**TASK REQUIREMENTS**
Starting at the line containing "You are a computer-use agent. Screen" and running through the end of the material, render every line as a numbered list, leaving out any blank lines.

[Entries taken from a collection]
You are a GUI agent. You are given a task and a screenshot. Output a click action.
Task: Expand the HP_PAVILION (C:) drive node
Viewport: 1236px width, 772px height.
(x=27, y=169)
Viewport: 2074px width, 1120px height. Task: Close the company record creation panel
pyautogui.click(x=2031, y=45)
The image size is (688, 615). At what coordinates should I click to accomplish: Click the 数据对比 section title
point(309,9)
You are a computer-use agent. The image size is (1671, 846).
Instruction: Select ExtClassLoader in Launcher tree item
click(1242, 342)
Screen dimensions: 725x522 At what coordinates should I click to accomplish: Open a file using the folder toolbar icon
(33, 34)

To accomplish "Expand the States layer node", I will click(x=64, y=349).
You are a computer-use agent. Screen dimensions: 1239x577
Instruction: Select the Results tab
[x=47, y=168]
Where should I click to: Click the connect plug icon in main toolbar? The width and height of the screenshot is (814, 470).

**TASK OUTPUT**
1. You are a computer-use agent. Screen dimensions: 1239x577
2. Instruction: Select the Results tab
3. [x=47, y=168]
4. Where should I click to: Click the connect plug icon in main toolbar? The width and height of the screenshot is (814, 470).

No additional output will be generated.